● **Exercise instructions**: What is the number of lines in these records that hold the word "Julian"? Reply with that number alone.

Stored data entries:
>>>>>

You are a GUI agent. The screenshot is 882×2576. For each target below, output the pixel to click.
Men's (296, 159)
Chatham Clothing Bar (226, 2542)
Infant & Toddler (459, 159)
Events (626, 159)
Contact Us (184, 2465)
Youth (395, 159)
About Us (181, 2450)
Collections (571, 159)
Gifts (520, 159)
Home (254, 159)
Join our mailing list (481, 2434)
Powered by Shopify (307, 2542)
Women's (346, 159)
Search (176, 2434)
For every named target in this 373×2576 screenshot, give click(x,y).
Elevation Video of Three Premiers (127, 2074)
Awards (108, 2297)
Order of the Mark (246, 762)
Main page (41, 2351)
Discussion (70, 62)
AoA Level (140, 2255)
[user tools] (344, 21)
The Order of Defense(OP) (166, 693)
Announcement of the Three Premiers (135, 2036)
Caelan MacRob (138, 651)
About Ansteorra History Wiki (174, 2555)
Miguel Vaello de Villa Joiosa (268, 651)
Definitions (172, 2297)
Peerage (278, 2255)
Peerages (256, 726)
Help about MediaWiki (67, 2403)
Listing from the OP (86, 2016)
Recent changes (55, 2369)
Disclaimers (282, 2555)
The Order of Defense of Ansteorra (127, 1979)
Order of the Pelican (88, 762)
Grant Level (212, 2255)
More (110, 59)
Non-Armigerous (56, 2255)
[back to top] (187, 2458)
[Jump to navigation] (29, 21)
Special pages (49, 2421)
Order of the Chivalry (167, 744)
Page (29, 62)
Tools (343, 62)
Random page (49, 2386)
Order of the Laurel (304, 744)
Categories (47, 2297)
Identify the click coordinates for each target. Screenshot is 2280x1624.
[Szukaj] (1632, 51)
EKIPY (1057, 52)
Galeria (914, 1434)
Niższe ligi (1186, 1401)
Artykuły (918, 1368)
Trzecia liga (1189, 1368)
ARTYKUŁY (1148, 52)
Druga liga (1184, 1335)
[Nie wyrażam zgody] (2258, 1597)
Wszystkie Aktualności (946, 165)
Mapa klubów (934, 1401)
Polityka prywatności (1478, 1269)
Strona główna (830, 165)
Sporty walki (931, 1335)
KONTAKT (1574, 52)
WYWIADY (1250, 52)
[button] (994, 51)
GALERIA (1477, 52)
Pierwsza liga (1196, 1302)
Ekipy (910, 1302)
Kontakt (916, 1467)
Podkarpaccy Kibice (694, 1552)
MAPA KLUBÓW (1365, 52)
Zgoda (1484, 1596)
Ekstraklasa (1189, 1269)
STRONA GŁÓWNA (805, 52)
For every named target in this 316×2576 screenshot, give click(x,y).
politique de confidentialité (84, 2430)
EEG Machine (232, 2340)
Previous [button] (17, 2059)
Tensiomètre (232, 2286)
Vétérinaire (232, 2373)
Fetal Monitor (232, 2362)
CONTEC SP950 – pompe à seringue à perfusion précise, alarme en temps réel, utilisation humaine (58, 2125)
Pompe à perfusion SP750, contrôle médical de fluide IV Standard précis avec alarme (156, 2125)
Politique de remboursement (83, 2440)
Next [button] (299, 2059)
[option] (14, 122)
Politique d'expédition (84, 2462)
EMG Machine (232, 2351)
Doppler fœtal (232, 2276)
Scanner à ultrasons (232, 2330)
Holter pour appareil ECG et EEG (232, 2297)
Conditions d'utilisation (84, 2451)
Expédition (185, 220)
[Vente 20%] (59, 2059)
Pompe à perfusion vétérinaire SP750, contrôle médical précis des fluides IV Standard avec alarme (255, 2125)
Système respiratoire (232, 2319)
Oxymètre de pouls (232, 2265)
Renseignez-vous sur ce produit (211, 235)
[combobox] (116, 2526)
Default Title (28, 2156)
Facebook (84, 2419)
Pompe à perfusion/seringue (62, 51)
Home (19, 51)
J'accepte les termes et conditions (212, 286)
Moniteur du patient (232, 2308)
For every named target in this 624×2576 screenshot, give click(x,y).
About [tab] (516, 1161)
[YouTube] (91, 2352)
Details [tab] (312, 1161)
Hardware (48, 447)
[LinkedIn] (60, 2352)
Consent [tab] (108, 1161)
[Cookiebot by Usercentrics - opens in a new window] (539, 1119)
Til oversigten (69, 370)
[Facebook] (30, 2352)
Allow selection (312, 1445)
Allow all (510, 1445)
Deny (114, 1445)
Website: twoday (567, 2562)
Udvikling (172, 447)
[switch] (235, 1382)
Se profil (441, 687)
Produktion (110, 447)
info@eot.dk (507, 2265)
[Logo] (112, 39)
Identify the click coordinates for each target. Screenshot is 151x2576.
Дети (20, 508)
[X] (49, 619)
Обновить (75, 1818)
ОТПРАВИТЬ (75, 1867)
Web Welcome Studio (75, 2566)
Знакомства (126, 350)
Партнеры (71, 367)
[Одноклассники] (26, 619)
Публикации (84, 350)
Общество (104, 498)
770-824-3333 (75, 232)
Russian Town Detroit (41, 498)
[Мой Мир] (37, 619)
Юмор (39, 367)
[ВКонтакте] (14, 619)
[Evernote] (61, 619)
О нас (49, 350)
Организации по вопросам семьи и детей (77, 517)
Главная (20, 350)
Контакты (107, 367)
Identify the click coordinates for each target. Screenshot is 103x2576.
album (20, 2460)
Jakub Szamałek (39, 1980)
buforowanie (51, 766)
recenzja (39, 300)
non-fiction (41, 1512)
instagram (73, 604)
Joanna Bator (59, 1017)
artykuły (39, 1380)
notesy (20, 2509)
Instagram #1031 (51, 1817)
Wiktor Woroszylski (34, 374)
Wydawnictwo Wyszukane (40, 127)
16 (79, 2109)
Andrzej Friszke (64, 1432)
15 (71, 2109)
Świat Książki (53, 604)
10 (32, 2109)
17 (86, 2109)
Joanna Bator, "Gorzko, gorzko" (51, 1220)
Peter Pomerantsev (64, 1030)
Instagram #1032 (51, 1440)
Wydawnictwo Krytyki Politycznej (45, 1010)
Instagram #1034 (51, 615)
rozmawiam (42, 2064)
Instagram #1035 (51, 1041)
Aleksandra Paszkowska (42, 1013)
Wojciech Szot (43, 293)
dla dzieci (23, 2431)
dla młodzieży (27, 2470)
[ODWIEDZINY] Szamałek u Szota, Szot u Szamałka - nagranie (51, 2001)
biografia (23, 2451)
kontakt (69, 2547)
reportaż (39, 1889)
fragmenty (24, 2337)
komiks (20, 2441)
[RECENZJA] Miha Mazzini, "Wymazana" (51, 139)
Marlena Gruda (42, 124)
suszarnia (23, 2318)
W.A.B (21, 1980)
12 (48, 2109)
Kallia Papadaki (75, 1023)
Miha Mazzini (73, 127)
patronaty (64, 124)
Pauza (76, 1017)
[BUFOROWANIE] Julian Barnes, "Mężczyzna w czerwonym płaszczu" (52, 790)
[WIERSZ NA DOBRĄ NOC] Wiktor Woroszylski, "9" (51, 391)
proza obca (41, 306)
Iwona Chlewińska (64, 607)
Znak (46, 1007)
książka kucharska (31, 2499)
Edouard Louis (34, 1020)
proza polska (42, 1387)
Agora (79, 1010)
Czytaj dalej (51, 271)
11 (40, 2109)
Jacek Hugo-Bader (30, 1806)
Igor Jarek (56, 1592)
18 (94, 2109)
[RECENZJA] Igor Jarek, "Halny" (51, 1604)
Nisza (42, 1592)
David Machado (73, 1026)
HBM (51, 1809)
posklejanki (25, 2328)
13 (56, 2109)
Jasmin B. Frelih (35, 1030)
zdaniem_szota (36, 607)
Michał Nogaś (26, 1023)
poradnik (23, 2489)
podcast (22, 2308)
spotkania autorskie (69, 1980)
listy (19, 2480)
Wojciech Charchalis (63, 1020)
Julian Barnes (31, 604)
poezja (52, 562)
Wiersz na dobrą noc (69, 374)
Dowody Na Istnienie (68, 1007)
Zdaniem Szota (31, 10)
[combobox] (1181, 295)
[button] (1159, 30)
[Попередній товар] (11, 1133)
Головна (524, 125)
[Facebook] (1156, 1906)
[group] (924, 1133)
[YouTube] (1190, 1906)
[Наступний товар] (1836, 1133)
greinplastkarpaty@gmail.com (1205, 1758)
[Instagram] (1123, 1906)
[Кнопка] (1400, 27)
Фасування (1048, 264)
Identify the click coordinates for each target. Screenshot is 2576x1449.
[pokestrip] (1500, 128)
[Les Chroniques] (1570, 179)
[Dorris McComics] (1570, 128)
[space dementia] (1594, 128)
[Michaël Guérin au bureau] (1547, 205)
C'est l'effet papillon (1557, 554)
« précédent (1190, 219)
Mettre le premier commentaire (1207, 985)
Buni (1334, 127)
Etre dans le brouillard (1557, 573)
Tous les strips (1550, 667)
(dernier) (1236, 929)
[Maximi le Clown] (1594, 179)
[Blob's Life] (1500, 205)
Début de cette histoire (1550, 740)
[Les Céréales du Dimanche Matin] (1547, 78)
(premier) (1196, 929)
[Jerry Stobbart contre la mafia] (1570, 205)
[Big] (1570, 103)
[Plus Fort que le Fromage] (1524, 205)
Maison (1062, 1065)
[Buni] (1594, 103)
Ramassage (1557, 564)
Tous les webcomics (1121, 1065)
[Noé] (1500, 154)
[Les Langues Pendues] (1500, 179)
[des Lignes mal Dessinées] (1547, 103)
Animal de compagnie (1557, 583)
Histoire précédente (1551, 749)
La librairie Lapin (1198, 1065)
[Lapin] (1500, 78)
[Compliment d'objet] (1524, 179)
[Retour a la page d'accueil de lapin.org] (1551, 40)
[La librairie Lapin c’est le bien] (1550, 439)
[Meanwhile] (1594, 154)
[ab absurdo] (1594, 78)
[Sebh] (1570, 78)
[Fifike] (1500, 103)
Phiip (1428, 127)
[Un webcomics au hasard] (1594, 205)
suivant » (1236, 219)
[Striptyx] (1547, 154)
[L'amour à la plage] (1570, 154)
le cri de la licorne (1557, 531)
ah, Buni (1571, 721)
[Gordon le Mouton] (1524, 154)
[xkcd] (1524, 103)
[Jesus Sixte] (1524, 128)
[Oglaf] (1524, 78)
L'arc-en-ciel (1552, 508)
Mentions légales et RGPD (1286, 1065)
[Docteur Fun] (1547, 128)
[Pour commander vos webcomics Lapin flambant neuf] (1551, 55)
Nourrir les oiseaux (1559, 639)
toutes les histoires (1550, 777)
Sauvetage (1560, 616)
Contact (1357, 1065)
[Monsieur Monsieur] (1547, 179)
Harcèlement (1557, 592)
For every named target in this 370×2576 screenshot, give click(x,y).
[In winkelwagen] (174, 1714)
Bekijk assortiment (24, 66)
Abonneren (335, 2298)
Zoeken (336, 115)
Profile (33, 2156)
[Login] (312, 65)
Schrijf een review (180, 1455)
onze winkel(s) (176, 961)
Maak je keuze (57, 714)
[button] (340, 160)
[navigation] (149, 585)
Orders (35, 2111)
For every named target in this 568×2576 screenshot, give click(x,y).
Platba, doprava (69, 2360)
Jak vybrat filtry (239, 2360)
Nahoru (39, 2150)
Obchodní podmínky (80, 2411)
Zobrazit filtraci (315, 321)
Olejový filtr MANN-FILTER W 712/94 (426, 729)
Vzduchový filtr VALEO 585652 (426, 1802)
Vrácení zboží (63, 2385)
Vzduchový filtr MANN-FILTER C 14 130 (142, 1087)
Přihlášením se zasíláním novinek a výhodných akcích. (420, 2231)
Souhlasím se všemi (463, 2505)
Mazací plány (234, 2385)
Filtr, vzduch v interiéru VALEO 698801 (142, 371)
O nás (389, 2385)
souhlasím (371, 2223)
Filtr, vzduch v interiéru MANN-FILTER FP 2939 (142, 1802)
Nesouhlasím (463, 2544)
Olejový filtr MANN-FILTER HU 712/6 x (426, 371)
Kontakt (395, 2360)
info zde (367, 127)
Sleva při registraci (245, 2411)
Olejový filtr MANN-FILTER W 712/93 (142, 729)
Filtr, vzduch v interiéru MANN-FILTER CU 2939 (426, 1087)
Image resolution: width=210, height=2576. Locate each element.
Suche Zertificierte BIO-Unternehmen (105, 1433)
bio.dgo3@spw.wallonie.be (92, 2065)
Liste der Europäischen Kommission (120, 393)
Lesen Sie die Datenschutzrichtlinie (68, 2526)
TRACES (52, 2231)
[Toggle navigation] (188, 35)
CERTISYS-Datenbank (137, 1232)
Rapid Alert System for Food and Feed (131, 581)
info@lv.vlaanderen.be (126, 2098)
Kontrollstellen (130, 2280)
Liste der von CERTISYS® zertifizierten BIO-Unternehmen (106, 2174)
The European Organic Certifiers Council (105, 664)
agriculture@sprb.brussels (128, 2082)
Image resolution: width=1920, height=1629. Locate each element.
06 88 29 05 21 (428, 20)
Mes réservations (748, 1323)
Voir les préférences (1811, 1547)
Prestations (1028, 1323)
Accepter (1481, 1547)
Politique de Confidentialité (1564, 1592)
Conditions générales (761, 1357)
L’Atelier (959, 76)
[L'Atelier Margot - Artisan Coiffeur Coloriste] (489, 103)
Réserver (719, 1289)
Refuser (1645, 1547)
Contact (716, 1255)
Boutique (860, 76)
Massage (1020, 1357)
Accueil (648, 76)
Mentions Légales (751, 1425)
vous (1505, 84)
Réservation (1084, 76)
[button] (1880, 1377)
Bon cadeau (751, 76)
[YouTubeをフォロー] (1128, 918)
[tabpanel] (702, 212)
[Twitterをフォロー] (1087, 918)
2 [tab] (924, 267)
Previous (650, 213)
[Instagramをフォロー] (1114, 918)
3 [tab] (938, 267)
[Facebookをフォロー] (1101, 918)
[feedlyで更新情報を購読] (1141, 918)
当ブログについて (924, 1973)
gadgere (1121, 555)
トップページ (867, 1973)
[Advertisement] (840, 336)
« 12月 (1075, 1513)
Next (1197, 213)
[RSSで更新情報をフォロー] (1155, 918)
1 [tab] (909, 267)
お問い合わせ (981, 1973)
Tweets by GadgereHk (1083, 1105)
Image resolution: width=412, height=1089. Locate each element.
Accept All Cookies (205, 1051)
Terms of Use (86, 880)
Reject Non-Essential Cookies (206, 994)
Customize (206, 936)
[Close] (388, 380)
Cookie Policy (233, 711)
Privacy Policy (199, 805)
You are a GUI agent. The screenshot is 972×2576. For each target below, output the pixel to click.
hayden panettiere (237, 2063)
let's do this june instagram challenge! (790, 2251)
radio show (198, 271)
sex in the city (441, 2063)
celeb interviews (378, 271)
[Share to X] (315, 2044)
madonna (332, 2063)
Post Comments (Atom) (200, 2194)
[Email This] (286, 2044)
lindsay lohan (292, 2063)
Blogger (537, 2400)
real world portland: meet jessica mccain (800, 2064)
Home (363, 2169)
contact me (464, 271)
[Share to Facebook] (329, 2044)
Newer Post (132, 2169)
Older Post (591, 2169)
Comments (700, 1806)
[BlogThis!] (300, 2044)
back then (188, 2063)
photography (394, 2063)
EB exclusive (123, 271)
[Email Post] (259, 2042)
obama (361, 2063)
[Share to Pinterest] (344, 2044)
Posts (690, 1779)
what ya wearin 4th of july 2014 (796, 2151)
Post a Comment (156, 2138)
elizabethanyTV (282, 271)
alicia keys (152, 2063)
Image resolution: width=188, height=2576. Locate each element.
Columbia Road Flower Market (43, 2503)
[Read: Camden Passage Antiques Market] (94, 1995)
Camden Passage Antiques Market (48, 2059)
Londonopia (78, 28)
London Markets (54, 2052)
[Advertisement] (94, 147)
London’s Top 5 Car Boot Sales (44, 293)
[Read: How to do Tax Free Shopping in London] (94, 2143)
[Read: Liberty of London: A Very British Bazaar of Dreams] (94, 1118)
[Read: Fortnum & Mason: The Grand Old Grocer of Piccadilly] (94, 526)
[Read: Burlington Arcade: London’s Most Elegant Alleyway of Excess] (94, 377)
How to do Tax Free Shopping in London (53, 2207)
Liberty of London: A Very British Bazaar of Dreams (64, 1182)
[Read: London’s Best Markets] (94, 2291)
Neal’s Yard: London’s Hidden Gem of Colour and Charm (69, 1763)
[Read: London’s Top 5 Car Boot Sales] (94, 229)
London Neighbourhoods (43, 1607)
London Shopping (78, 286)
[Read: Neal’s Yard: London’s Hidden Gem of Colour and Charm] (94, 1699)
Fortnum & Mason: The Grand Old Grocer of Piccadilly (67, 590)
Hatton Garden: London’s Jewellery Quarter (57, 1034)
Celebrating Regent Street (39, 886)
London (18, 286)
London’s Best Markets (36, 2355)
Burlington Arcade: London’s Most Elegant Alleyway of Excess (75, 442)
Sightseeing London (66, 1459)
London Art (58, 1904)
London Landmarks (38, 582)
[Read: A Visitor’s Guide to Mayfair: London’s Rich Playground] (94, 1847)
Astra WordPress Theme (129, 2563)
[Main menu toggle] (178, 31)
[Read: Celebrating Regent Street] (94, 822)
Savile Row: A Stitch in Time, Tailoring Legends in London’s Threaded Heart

<<<<<

● **Task response**: 2